Dataquick reported 21,946 notices of default (NOD) for Riverside and San Bernardino counties in the 3rd quarter of this year.
The decline is attributed to the California foreclosure-moratorium and loan modification programs. Over 500,000 mortgages have been modified on a trial basis under the federal Making Home Affordable Program with an unknown number of them in California. The question is: will those homeowners stay current under their modification?
first tuesday take: No, most of those homeowners will not stay current. They will redefault and be eventually foreclosed on.
So foreclosure-moratoriums amount to a temporary stay while relocating to a new home, and the lender collects nothing in the interim, except some interest on those few modifications entered into in California.
Most California homeowners looking for a “time out” while they try to sort out what financial decisions to make, find their homes have a loan-to-value (LTV) ratio greater than 125%. Thus, they do not qualify for the national “extend and pretend” loan modification programs. Most homeowners with modified loans redefault, because in reality the modification only increases their mortgage debt. More debt in an already upside-down financial condition leaves the homeowner with a negative equity which will take a decade of near-fruitless debt reduction before they will realize an equity sufficient to allow the property to be sold, assuming the homeowner is actually employed with an income to continue to pay.

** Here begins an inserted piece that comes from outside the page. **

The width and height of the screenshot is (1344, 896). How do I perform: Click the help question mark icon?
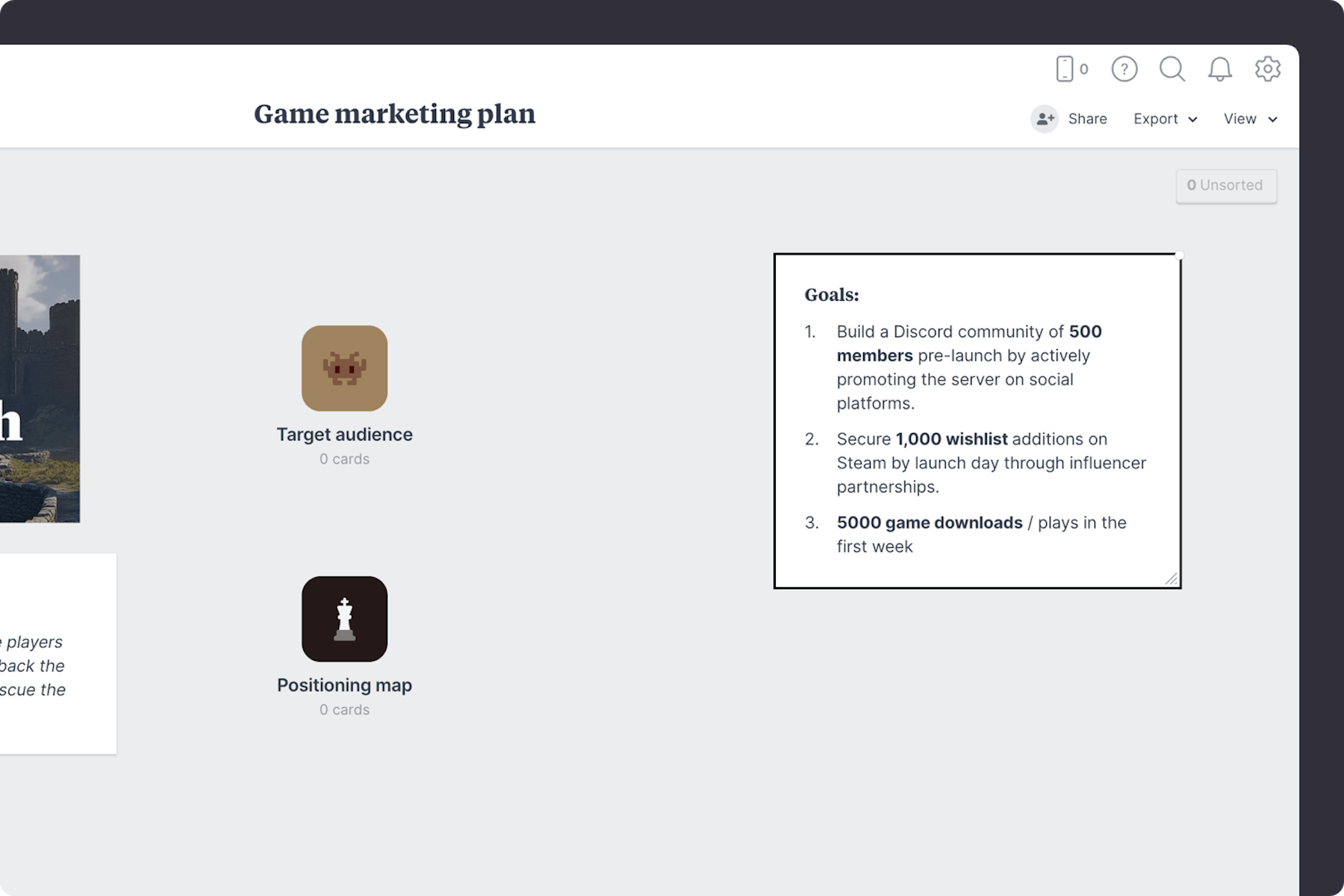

This means more property is waiting to spill over into the real estate resale market, since the federal government removed the one saving grace of homeowners: judicially ordered cramdowns in bankruptcy courts.
For more information regarding the Federal government, and the drama of personal bankruptcies, see the January 2009 first tuesday article, Bankruptcy’s often overlooked tie to homeownership, to be released in next month’s edition.
For more information regarding California as an antideficiency-nonrecourse state, see the [November 2009] first tuesday article, California homeowners: exercising your right to default.
Re: “Inland foreclosure rate decreases but is sixth-highest in U.S.,” from The Press Enterprise.
Foreclosures are not SLOWING DOWN! This is just a LUL before the STORM! We are about to face the SECOND ROUND and it will take place after the 2010 elections! Once interest rates start climbing, and they are guaranteed to do so with the deficit being as out of control that it is, you will see massive foreclosures! Several realisitic economists are predicting that we could face 20% inflation and, based on what happened under President Carter, we had 13.5% inflation and 23.5% 30-year fixed rate loans before the inlfation stopped! Now, once again, CONGRESS and THIS PRESIDENT are more interested in making this country a THIRD RATE COUNTRY and as a result, prepare for HYPER-INFLATION never seen before in this country!
There are some homeowners who has given the partial modification that are very happy with their monthly payment and in fact very affordable to them but the problem is after the trial period, the homeowners receives a notice that they are pursuing foreclosure when there is no delinquency on their current payment. I am helping distressed homeowners modifying their loans but most of them were given trial period but the lender requires another work out after the last month of the trial period when the homeowners continue to pay the trail amount with no delinquency. Sometime, they even send them a trustee sale notice after the trial period. So, it is kind of confusing to all homeowners what is going on and to us who is trying to assist these homeowners regarding their situation. In fact, it is not the homeowners who are doing the delaying tactics but the lenders. I even have some files also that was submitted for short sale with complete documentations, BPO has been done, alln requested paperwork’s have been submitted but it still taking them another 3 months to review the file. We always have to be on guard to keep postponing the trustee sale because as they said they are swamped. Yes, we understand that dilema, but can’t they assign a separate department who will review files that has cash and sure buyer and complete documentation? So, we don’t really know who are delaying the process and putting the market at this situation.